PEPE is showing signs of weakening after slipping below a key support level, with on-chain activity and derivatives flows pointing toward lower prices.
Trading volumes have fallen to roughly $980 million and open interest has contracted about 4% to $535 million, signals that futures conviction is fading. Long liquidations over the latest session reached approximately $326,000 versus just $9,900 in shorts — an imbalance that can accelerate downside pressure when leveraged longs are forced out. At the same time, daily active addresses on the PEPE network have collapsed to fewer than 3,000, down sharply from a late-2024 peak near 27,500 during a major rally.
Technically, the token appears to have broken down from a symmetrical triangle. Analyst Alpha Crypto Signal warns the move could carry prices toward the $0.0000085–$0.0000080 area. Recent hourly charts show resistance near $0.000009640 and a 5% intraday trading range between a high of $0.000010028 and a low of $0.000009567, according to CoinDesk Research’s model.
On-chain distribution looks muted: Nansen data for the past week shows the top 100 PEPE addresses on Ethereum added only 0.2% to holdings, while exchange balances ticked up about 1.13% — a sign that selling pressure may be concentrated or poised to increase if sentiment deteriorates.
Short-term traders should monitor the order book, options expiries and open interest for signs of renewed buying; a sustained rebound in daily active addresses or meaningful whale accumulation would be material positive signals that could stabilize prices.

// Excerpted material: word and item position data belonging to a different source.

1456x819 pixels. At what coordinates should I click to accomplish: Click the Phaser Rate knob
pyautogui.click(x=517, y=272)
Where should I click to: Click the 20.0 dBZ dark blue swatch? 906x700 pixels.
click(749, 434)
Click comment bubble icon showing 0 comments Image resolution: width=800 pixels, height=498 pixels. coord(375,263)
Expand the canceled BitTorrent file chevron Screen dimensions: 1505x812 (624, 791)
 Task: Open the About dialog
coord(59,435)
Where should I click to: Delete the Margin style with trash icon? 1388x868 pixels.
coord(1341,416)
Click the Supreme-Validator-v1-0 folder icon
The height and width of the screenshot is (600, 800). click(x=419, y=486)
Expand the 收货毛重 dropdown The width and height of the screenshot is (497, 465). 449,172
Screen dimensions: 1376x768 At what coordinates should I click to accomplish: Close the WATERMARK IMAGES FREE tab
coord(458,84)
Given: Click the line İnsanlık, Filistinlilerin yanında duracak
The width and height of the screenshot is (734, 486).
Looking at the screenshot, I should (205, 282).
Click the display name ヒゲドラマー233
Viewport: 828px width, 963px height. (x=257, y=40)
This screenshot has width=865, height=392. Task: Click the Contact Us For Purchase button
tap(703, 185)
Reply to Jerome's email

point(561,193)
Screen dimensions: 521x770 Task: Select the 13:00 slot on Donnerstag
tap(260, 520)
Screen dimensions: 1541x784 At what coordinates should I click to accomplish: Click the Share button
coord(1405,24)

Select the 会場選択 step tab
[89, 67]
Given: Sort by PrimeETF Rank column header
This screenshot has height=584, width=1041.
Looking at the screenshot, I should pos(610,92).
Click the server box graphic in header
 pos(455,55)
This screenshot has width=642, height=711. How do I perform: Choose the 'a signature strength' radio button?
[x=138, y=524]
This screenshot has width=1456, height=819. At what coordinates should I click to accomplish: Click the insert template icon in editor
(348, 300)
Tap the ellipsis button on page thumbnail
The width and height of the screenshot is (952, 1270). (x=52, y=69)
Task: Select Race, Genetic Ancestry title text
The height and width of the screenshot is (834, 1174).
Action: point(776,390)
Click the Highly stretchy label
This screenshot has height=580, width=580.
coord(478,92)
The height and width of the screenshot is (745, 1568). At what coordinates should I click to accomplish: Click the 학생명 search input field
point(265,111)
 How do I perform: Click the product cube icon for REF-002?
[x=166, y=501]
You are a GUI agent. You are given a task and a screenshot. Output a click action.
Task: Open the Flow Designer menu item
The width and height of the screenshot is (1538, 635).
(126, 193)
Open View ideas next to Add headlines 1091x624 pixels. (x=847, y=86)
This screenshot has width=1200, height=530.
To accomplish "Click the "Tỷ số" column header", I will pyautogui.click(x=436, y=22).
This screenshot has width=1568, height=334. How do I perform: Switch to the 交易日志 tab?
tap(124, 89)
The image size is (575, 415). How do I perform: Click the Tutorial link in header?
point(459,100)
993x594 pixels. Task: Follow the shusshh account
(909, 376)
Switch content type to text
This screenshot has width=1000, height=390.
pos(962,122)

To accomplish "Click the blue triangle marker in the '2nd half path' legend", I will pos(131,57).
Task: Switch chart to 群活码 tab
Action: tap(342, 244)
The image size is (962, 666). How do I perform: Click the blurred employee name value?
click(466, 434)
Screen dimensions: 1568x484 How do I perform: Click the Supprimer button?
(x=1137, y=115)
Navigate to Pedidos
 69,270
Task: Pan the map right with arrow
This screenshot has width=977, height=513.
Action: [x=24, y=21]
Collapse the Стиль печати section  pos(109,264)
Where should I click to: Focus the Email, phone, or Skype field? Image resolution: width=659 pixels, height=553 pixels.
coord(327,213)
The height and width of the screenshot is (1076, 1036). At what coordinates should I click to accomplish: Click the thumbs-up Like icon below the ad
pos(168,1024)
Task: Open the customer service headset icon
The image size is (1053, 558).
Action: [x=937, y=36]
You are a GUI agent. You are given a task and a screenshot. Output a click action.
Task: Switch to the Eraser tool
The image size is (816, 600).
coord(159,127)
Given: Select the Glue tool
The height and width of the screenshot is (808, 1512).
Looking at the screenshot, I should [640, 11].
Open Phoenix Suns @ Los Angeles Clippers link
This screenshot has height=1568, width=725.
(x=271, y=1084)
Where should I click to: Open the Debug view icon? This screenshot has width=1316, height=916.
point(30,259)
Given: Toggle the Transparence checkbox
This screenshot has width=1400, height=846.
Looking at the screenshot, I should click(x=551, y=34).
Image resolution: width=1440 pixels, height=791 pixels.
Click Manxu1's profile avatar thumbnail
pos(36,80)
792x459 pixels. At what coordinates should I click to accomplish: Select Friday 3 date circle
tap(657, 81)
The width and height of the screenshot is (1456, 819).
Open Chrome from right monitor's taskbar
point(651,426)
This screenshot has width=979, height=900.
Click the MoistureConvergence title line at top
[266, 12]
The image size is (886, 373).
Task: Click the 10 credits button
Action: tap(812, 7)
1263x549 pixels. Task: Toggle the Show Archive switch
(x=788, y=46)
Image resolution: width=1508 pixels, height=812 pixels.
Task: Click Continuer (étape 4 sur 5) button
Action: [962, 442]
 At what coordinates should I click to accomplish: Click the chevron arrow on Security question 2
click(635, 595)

What this means: the combination of falling volume, skewed liquidation activity and collapsing active addresses increases the probability of sharper moves. Momentum traders should watch liquidation levels and exchange flows closely; longer-term holders will want to see a recovery in network activity before assuming the downtrend has ended. This is market analysis, not financial advice — meme tokens are highly volatile and can move quickly in either direction.